◆ DESCRIPTION OF THE TASK ◆
Extract every line of the material below and reproduce it verbatim, without any changes.

(Text and item location entries)

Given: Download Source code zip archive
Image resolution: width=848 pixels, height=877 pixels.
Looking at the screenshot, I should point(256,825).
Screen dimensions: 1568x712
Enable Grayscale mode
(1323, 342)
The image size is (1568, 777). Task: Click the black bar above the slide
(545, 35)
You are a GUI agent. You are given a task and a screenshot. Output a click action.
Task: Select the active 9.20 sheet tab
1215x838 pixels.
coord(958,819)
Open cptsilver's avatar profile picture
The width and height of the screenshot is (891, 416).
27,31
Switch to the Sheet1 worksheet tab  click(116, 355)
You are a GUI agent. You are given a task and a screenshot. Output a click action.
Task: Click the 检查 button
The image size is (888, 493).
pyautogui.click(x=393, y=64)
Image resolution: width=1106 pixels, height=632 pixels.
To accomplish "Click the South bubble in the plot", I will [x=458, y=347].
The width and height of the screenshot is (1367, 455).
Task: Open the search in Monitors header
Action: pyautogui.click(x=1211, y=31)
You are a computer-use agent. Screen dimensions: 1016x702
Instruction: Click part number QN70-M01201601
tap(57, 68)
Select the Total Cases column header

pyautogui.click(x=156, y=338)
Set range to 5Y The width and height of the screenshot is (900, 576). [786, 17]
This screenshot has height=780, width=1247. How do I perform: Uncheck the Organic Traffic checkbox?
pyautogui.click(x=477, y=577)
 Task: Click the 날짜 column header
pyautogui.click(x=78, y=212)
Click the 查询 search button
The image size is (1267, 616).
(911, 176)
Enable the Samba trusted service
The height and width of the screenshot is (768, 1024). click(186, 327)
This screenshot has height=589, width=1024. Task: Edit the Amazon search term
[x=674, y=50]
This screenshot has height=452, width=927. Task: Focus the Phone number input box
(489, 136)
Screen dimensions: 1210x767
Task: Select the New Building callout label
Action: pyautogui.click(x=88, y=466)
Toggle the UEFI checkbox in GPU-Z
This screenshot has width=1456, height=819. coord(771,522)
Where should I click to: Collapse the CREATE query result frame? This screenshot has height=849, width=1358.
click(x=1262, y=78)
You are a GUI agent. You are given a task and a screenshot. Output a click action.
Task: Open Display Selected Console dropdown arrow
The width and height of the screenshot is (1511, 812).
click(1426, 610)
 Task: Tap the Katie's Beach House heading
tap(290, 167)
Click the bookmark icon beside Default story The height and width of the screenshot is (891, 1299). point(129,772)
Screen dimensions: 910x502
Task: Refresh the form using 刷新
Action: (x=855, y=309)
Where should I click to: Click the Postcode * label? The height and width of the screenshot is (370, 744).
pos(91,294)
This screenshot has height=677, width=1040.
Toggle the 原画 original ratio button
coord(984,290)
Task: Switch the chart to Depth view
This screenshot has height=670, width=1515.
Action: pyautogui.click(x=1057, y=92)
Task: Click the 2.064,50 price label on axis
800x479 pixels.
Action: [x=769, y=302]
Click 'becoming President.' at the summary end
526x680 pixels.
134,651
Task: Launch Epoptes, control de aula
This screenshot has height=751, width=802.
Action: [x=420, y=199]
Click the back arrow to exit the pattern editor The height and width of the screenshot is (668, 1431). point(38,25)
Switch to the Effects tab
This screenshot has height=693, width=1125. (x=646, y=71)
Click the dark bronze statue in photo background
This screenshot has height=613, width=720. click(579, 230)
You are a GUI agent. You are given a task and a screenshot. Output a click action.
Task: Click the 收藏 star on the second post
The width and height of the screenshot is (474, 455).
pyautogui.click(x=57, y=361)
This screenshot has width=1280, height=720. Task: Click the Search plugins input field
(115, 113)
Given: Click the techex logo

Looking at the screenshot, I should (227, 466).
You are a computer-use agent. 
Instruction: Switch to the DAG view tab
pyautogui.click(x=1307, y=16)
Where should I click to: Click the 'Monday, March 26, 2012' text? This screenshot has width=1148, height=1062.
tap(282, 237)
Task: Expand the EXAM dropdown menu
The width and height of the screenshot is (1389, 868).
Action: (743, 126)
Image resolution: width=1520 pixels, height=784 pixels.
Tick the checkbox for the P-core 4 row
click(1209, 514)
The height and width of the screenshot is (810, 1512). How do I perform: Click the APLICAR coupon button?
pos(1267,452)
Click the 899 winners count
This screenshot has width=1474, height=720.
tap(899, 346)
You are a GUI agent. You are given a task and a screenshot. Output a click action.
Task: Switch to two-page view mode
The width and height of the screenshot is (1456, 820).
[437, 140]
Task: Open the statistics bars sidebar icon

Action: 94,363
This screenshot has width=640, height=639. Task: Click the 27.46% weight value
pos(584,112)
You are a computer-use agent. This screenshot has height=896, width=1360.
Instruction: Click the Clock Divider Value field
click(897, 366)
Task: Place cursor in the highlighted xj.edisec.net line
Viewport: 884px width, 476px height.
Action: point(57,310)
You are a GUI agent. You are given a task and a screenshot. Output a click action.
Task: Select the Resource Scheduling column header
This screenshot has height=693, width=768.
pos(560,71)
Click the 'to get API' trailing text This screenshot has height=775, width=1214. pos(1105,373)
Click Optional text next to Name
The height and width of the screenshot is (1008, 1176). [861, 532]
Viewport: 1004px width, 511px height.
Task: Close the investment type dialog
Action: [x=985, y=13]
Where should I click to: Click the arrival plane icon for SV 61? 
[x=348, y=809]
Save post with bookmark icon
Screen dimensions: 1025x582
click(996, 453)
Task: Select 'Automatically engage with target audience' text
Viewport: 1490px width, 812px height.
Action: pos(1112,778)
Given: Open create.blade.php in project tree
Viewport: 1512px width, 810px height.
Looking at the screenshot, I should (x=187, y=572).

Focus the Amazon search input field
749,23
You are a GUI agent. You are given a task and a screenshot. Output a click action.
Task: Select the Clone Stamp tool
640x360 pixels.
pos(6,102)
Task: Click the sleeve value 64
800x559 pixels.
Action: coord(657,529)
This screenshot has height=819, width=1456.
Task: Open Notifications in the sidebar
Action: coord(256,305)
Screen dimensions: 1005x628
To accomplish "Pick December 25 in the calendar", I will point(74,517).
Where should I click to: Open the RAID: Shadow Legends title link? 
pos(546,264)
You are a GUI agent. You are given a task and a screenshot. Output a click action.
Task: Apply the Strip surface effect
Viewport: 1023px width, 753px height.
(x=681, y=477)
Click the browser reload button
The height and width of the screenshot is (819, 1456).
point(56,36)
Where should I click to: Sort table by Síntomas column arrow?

◆ TASK SOLUTION ◆
Given: Download Source code zip archive
Image resolution: width=848 pixels, height=877 pixels.
Looking at the screenshot, I should point(256,825).
Screen dimensions: 1568x712
Enable Grayscale mode
(1323, 342)
The image size is (1568, 777). Task: Click the black bar above the slide
(545, 35)
You are a GUI agent. You are given a task and a screenshot. Output a click action.
Task: Select the active 9.20 sheet tab
1215x838 pixels.
coord(958,819)
Open cptsilver's avatar profile picture
The width and height of the screenshot is (891, 416).
27,31
Switch to the Sheet1 worksheet tab  click(116, 355)
You are a GUI agent. You are given a task and a screenshot. Output a click action.
Task: Click the 检查 button
The image size is (888, 493).
pyautogui.click(x=393, y=64)
Image resolution: width=1106 pixels, height=632 pixels.
To accomplish "Click the South bubble in the plot", I will [x=458, y=347].
The width and height of the screenshot is (1367, 455).
Task: Open the search in Monitors header
Action: pyautogui.click(x=1211, y=31)
You are a computer-use agent. Screen dimensions: 1016x702
Instruction: Click part number QN70-M01201601
tap(57, 68)
Select the Total Cases column header

pyautogui.click(x=156, y=338)
Set range to 5Y The width and height of the screenshot is (900, 576). [786, 17]
This screenshot has height=780, width=1247. How do I perform: Uncheck the Organic Traffic checkbox?
pyautogui.click(x=477, y=577)
 Task: Click the 날짜 column header
pyautogui.click(x=78, y=212)
Click the 查询 search button
The image size is (1267, 616).
(911, 176)
Enable the Samba trusted service
The height and width of the screenshot is (768, 1024). click(186, 327)
This screenshot has height=589, width=1024. Task: Edit the Amazon search term
[x=674, y=50]
This screenshot has height=452, width=927. Task: Focus the Phone number input box
(489, 136)
Screen dimensions: 1210x767
Task: Select the New Building callout label
Action: pyautogui.click(x=88, y=466)
Toggle the UEFI checkbox in GPU-Z
This screenshot has width=1456, height=819. coord(771,522)
Where should I click to: Collapse the CREATE query result frame? This screenshot has height=849, width=1358.
click(x=1262, y=78)
You are a GUI agent. You are given a task and a screenshot. Output a click action.
Task: Open Display Selected Console dropdown arrow
The width and height of the screenshot is (1511, 812).
click(1426, 610)
 Task: Tap the Katie's Beach House heading
tap(290, 167)
Click the bookmark icon beside Default story The height and width of the screenshot is (891, 1299). point(129,772)
Screen dimensions: 910x502
Task: Refresh the form using 刷新
Action: (x=855, y=309)
Where should I click to: Click the Postcode * label? The height and width of the screenshot is (370, 744).
pos(91,294)
This screenshot has height=677, width=1040.
Toggle the 原画 original ratio button
coord(984,290)
Task: Switch the chart to Depth view
This screenshot has height=670, width=1515.
Action: pyautogui.click(x=1057, y=92)
Task: Click the 2.064,50 price label on axis
800x479 pixels.
Action: [x=769, y=302]
Click 'becoming President.' at the summary end
526x680 pixels.
134,651
Task: Launch Epoptes, control de aula
This screenshot has height=751, width=802.
Action: [x=420, y=199]
Click the back arrow to exit the pattern editor The height and width of the screenshot is (668, 1431). point(38,25)
Switch to the Effects tab
This screenshot has height=693, width=1125. (x=646, y=71)
Click the dark bronze statue in photo background
This screenshot has height=613, width=720. click(579, 230)
You are a GUI agent. You are given a task and a screenshot. Output a click action.
Task: Click the 收藏 star on the second post
The width and height of the screenshot is (474, 455).
pyautogui.click(x=57, y=361)
This screenshot has width=1280, height=720. Task: Click the Search plugins input field
(115, 113)
Given: Click the techex logo

Looking at the screenshot, I should (227, 466).
You are a computer-use agent. 
Instruction: Switch to the DAG view tab
pyautogui.click(x=1307, y=16)
Where should I click to: Click the 'Monday, March 26, 2012' text? This screenshot has width=1148, height=1062.
tap(282, 237)
Task: Expand the EXAM dropdown menu
The width and height of the screenshot is (1389, 868).
Action: (743, 126)
Image resolution: width=1520 pixels, height=784 pixels.
Tick the checkbox for the P-core 4 row
click(1209, 514)
The height and width of the screenshot is (810, 1512). How do I perform: Click the APLICAR coupon button?
pos(1267,452)
Click the 899 winners count
This screenshot has width=1474, height=720.
tap(899, 346)
You are a GUI agent. You are given a task and a screenshot. Output a click action.
Task: Switch to two-page view mode
The width and height of the screenshot is (1456, 820).
[437, 140]
Task: Open the statistics bars sidebar icon

Action: 94,363
This screenshot has width=640, height=639. Task: Click the 27.46% weight value
pos(584,112)
You are a computer-use agent. This screenshot has height=896, width=1360.
Instruction: Click the Clock Divider Value field
click(897, 366)
Task: Place cursor in the highlighted xj.edisec.net line
Viewport: 884px width, 476px height.
Action: point(57,310)
You are a GUI agent. You are given a task and a screenshot. Output a click action.
Task: Select the Resource Scheduling column header
This screenshot has height=693, width=768.
pos(560,71)
Click the 'to get API' trailing text This screenshot has height=775, width=1214. pos(1105,373)
Click Optional text next to Name
The height and width of the screenshot is (1008, 1176). [861, 532]
Viewport: 1004px width, 511px height.
Task: Close the investment type dialog
Action: [x=985, y=13]
Where should I click to: Click the arrival plane icon for SV 61? 
[x=348, y=809]
Save post with bookmark icon
Screen dimensions: 1025x582
click(996, 453)
Task: Select 'Automatically engage with target audience' text
Viewport: 1490px width, 812px height.
Action: pos(1112,778)
Given: Open create.blade.php in project tree
Viewport: 1512px width, 810px height.
Looking at the screenshot, I should (x=187, y=572).

Focus the Amazon search input field
749,23
You are a GUI agent. You are given a task and a screenshot. Output a click action.
Task: Select the Clone Stamp tool
640x360 pixels.
pos(6,102)
Task: Click the sleeve value 64
800x559 pixels.
Action: coord(657,529)
This screenshot has height=819, width=1456.
Task: Open Notifications in the sidebar
Action: coord(256,305)
Screen dimensions: 1005x628
To accomplish "Pick December 25 in the calendar", I will point(74,517).
Where should I click to: Open the RAID: Shadow Legends title link? 
pos(546,264)
You are a GUI agent. You are given a task and a screenshot. Output a click action.
Task: Apply the Strip surface effect
Viewport: 1023px width, 753px height.
(x=681, y=477)
Click the browser reload button
The height and width of the screenshot is (819, 1456).
point(56,36)
Where should I click to: Sort table by Síntomas column arrow?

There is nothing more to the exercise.